§ **WHAT THE TASK ASKS**
Transcribe the passage of the ICD-10 transition text below between "- Get staff" and "spot issues immediately.", inclusive.

§ **EXTRACT TO READ**
Oct.1, 2015 marks the official compliance date for implementation of the International Classification of Diseases, 10th Revision, Clinical Modification (ICD-10) by Centers for Medicare and Medicaid Services (CMS), the first update to the standardized codes for medical conditions and procedures in more than 35 years.
The newly expanded codes – jumping from 14,000 to 69,000 – will grant healthcare professionals greater specificity and clinical accuracy for noting procedures and diagnoses, but could also present obstacles and headaches in the transition from the previous ICD-9 codes.
What’s Changed With ICD-10?
After delaying the implementation deadline several times, the new ICD-10 code expands the number of codes for procedures and diagnoses. Some of the most significant changes are noted below:
Medicare claims processing systems will not accept ICD-9 codes for dates of services after today, Sept. 30, 2015 and will not accept claims that include both ICD-9 and ICD-10 codes. However, CMS and the American Medical Association (AMA) agreed to a one-year grace period in which Medicare claims will not be denied based on which diagnosis code was selected, as long as an ICD-10 code from an appropriate family of codes is submitted; the family of codes is considered the same as the ICD-10 three-character category. For example, if a patient has a diagnosis of G43.711 (Chronic migraine without aura, intractable, with status migrainosus) under ICD-10, use of the valid codes G43.701 (Chronic migraine without aura) or G43.719 (Chronic migraine without aura, intractable without status migrainosus) would likely not prompt an audit during the 12-month grace period.
Steps to Take to Get Prepared
As the deadline approaches, some clinicians may be scrambling to transition based on their practice and patient population. In a recently-published article on the AMA Wire, officials with the the AMA recommend the following advice for healthcare professionals who have not yet taken action:
- “Call all vendors immediately: ask about any updates needed immediately and how to address issues after October 1.
- Get staff trained quickly: CMS and the AMA offer a variety of resources, some of which are specialty-specific.
- Focus on your top 10-15 diagnosis codes: Rhonda Buckholtz, vice president of ICD-10 education and training for the American Academy of Professional Coders, recommends creating a practice management report to determining the top diagnoses with ICD-10.
- Acknowledgement reports: watch acknowledgement reports closely after claims are submitted to spot issues immediately.
- Establish cash reserves: if possible, have cash reserves on hand or look into lines of credit should payment get interrupted and you need them.”

(Stored items)
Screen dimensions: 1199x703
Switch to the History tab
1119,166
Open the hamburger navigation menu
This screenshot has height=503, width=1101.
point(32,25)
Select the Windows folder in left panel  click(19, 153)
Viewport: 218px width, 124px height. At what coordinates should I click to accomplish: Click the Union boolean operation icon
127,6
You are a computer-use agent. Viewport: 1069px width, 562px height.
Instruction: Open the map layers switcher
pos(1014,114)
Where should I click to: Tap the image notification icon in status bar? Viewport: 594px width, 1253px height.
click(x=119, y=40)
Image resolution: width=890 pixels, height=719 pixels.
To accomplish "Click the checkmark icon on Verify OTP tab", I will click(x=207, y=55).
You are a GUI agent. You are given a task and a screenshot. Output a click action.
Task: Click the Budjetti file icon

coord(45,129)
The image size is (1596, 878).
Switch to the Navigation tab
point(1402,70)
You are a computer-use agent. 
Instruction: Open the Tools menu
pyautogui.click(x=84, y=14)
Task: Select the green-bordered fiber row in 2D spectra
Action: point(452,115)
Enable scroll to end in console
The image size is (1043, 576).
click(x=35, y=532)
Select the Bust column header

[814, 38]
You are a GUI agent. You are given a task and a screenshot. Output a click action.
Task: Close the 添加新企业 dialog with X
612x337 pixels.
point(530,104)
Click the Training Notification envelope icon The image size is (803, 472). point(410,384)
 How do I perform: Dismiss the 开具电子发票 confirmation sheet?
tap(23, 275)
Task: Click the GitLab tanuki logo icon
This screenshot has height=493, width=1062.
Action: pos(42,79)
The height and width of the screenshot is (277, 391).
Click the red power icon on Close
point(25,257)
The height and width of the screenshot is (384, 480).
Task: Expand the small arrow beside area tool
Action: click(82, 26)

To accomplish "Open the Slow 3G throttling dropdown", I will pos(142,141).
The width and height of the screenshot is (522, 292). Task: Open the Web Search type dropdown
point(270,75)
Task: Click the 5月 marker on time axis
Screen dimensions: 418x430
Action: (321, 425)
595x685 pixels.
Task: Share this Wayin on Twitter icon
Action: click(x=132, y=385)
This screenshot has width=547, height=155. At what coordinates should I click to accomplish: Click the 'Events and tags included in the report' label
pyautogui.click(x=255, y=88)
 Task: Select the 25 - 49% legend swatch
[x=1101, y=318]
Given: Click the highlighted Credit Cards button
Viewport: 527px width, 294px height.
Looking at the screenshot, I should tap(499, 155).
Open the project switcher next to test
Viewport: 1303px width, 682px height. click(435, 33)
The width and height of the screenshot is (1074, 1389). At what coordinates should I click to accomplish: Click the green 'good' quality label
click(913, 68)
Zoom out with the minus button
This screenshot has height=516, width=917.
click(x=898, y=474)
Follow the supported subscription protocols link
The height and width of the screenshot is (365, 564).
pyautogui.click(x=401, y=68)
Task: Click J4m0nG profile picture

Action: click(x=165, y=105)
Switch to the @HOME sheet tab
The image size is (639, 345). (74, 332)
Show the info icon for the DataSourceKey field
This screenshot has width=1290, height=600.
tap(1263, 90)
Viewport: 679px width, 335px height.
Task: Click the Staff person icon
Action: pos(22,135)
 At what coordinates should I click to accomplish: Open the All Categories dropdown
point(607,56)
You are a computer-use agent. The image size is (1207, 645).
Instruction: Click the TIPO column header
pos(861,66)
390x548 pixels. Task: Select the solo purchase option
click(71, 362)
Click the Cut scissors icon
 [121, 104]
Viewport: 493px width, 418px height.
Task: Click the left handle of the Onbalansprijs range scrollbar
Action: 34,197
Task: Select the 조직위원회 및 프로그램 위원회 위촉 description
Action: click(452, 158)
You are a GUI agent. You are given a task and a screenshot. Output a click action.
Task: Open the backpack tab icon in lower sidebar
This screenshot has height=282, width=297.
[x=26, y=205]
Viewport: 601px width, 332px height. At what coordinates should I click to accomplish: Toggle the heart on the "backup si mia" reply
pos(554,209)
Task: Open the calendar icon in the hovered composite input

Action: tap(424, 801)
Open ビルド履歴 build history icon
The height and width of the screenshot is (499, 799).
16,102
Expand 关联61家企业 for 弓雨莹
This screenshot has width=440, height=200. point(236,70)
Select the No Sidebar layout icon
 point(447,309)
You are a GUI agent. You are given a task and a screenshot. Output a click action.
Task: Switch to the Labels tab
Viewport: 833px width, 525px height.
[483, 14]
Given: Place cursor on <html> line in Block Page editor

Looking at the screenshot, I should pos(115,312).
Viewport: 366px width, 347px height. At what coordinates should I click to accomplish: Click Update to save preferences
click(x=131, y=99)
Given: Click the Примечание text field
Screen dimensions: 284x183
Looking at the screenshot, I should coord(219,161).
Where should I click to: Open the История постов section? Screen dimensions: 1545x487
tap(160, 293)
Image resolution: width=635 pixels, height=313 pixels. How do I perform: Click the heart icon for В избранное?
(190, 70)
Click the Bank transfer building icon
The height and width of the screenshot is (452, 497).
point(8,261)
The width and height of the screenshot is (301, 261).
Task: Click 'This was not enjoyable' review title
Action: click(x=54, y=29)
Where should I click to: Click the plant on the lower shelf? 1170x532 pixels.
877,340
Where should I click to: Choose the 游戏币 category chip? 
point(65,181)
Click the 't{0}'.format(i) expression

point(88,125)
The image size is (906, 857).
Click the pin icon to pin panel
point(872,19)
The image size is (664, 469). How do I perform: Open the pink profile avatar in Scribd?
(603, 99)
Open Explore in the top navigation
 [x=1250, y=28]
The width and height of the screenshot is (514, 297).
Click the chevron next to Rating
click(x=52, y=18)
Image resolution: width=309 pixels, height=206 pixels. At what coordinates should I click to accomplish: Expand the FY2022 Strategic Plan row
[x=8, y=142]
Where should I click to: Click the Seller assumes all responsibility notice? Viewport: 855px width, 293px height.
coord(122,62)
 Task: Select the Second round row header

§ **RESULT FOR THIS EXERCISE**
- Get staff trained quickly: CMS and the AMA offer a variety of resources, some of which are specialty-specific.
- Focus on your top 10-15 diagnosis codes: Rhonda Buckholtz, vice president of ICD-10 education and training for the American Academy of Professional Coders, recommends creating a practice management report to determining the top diagnoses with ICD-10.
- Acknowledgement reports: watch acknowledgement reports closely after claims are submitted to spot issues immediately.